München, 20. März 2019 – Gemeinsame Zeit mit den Eltern zu verbringen rangiert bei Kindern trotz wachsendem Handy- und Internetkonsum noch immer weit oben. Dazu zählen Aktivitäten jeder Art, aber auch das Vorlesen und Geschichtenerzählen, das besonders für Kindergarten- und Grundschulkinder ein wichtiger Baustein in ihrer sozialen, emotionalen und intellektuellen Entwicklung darstellt. Deshalb möchte der Deutsche Kinderschutzbund Landesverband Bayern e. V. (DKSB LV Bayern) anlässlich des heutigen „Weltgeschichtentages“ alle Eltern dazu ermuntern, sich wieder etwas mehr Zeit für das gemeinsame Erzählen und Vorlesen mit ihren Kindern zu nehmen.
Das Erzählen und Hören von Geschichten ist von jeher ein Bedürfnis des Menschen. Ob mündlich, niedergeschrieben oder auch gemalt: Menschen wollen sich mit tatsächlich Geschehenem oder Erfundenem mitteilen und gleichzeitig durch die Erzählungen anderer unterhalten werden, daraus lernen. Nicht zuletzt ist das Geschichtenerzählen aber auch ein gemeinschaftlicher Moment, der Nähe und Vertrauen schafft. In vielen Familien gehört auch heute noch das Erzählen oder Vorlesen von Geschichten zum Beispiel in Form eines Gute-Nacht-Rituals zum familiären Alltag dazu. In jeder dritten Familie jedoch ist das nicht mehr der Fall.

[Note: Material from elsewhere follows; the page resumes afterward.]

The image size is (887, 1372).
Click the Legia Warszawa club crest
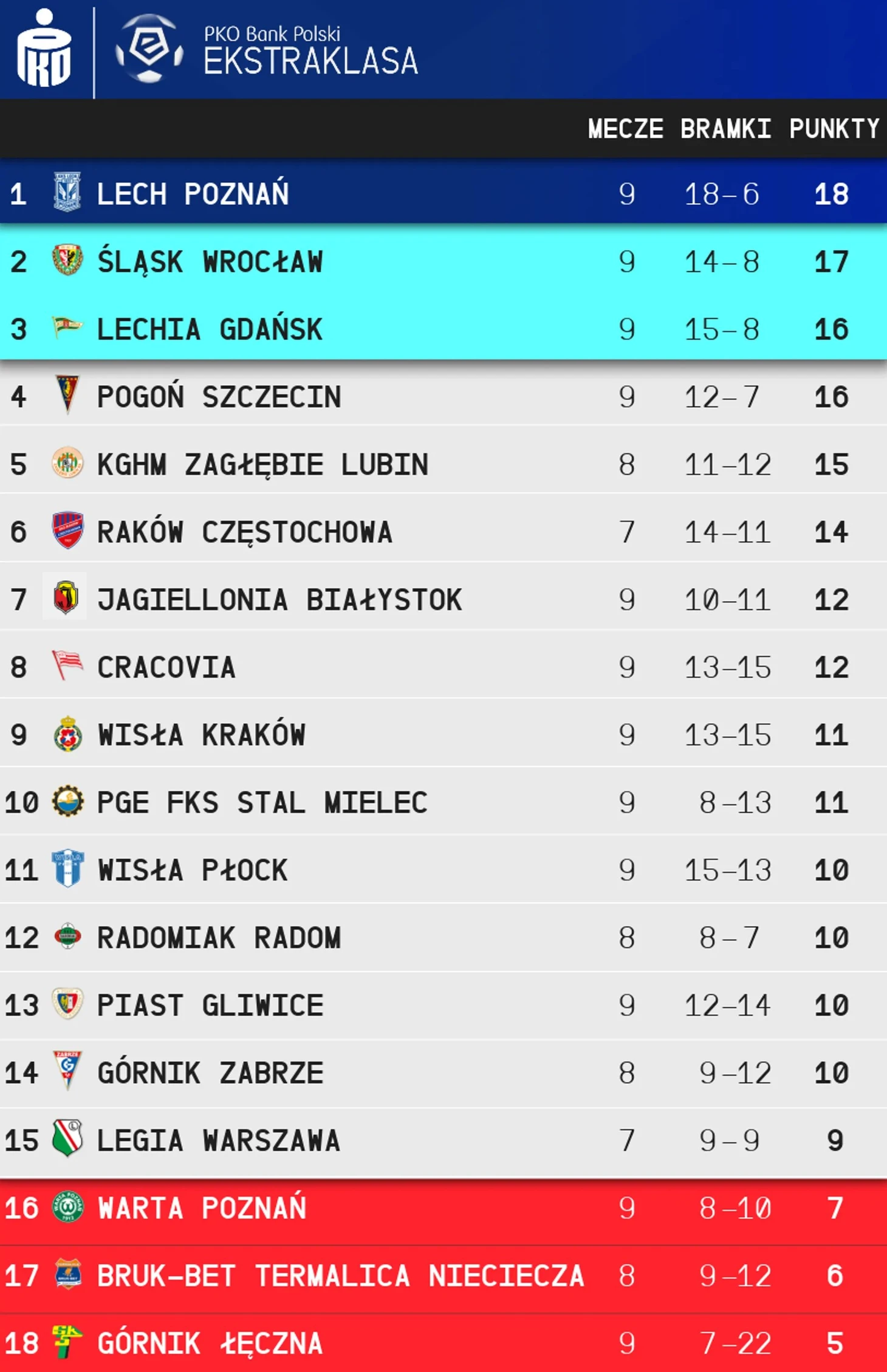[67, 1138]
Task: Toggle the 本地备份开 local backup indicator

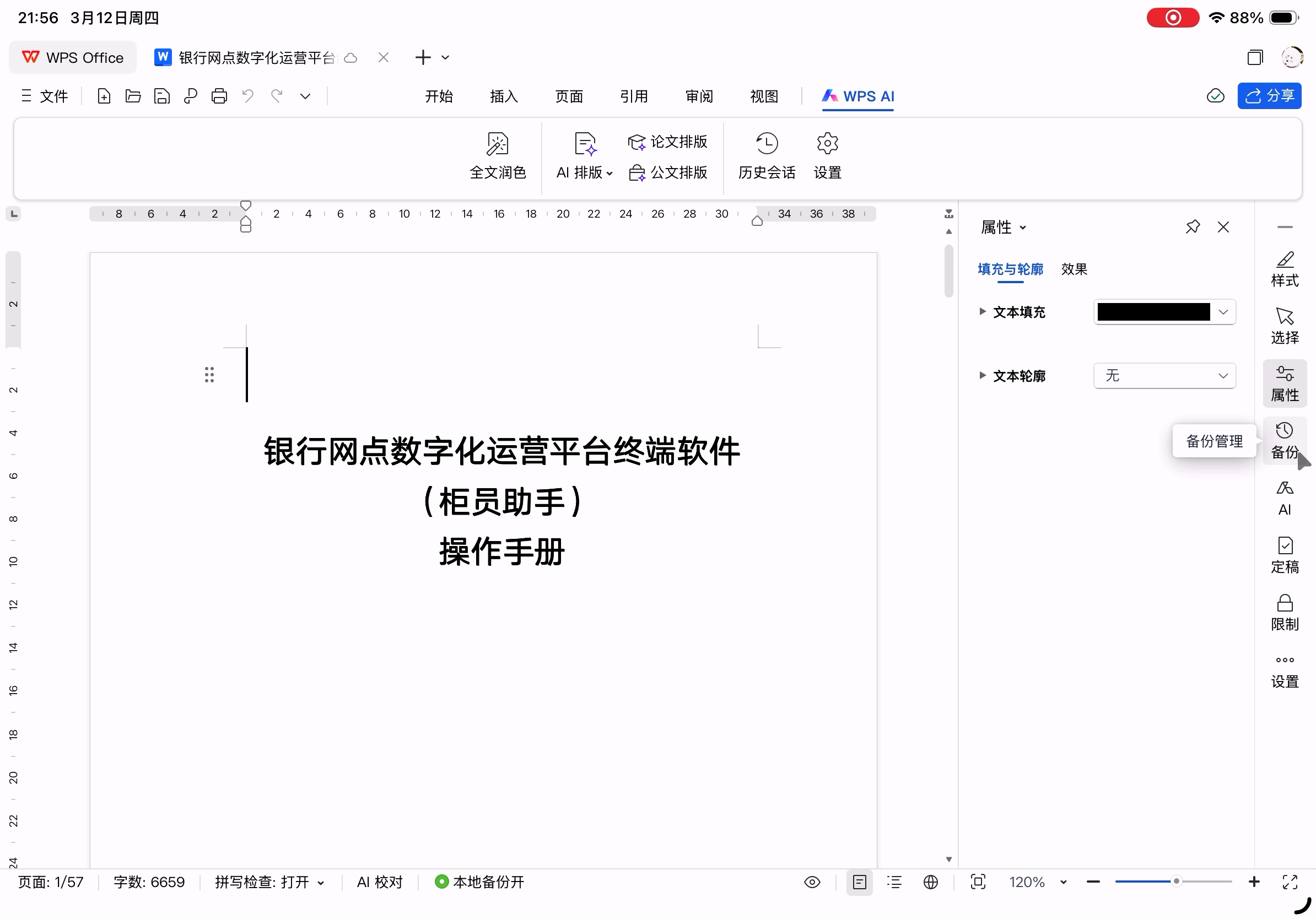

Ein Drittel aller Familien liest nicht mehr vor
Den Hauptgrund hierfür sieht Alexandra Schreiner-Hirsch, Dipl. Sozialpädagogin und Leiterin des Projektes „Begleiteter Umgang“ im DKSB LV Bayern, vor allem in der gesellschaftlichen Entwicklung. „Viele Eltern haben einfach weniger Zeit. Ein fehlendes soziales Netzwerk wie Großeltern, die in der Nähe wohnen und mögliche, zeitliche Engpässe auffangen könnten, tut sein Übriges.“ Je älter die Kinder werden, desto bedeutsamer werden Smartphones, die Sozialen Medien und das Internet. „Nach der Grundschule lässt dann häufig auch das Interesse seitens der Kinder nach. Moderne Medien und Geräte wie Kindls, Smartphones oder Tablets nehmen immer mehr Raum ein. Es gibt Hörbücher, Youtube-Videos und sogar Apps, die als ein vermeintlicher Ersatz für das traditionelle Geschichtenerzählen innerhalb der Familie verstanden werden können.“
Tatsächlich ist das „analoge“ Zusammensein mit der eigenen Familie und der Austausch miteinander jedoch mit keinem modernen Medium zu ersetzen, weiß Margot Czekal, Dipl. Sozialpädagogin und Geschäftsführerin Pädagogik im DKSB LV Bayern, zu berichten. „Der innerfamiliäre Austausch stärkt die Bindung zwischen allen Beteiligten. In einem solchen Rahmen stößt das Erzählte oder Gehörte nicht selten über die Geschichten hinaus weitere Gespräche an. Kinder können sich so mitteilen und mit Hilfe der Geschichten Erlebtes verarbeiten.“
Lesezeit fördert sprachliche Entwicklung
Neben der emotionalen und sozialen Entwicklung, leidet aber auch die intellektuelle, sprachliche Entwicklung unter dem Mangel an Vorlese- und Erzählzeit mit den Eltern. Fast 80 Prozent (1) der Kinder, denen mehrmals in der Woche vorgelesen wird, fällt das Erlernen des Lesens deutlich leichter. Der „Stiftung Lesen“ zufolge reichen bereits mehrmals die Woche 15 Minuten Vorlesezeit, um die Kinder entsprechend zu fördern. Im DKSB Bayern gibt es bereits seit vielen Jahren Projekte zur Leseförderung. Der DKSB Passau beispielsweise bietet jeden Dienstag einen Lesenachmittag für Kindergartenkinder an. „In enger Kooperation mit der Buchhandlung Pustet nimmt das Projekt „Lesemonster“ jeden Dienstag zehn Kinder zwischen 3 bis 6 Jahren mit in die Welt der Geschichten. Diese werden immer von zwei ehrenamtlichen Mitarbeiterinnen lebhaft vorgetragen. Danach wird gemeinsam gebastelt und gespielt“, berichtet Julia Stern, Vorsitzende des Ortsverbands. Das Passauer Leseprojekt gibt es bereits seit 17 Jahren, was zeigt, wie zeitgemäß und wertvoll solche Lesestunden noch immer sind. „Da sind sogar Handys und andere elektronische Spielzeuge unwichtig, wenn das Lesemonster aus seinem Schlaf erwacht!“, erzählt Frau Stern.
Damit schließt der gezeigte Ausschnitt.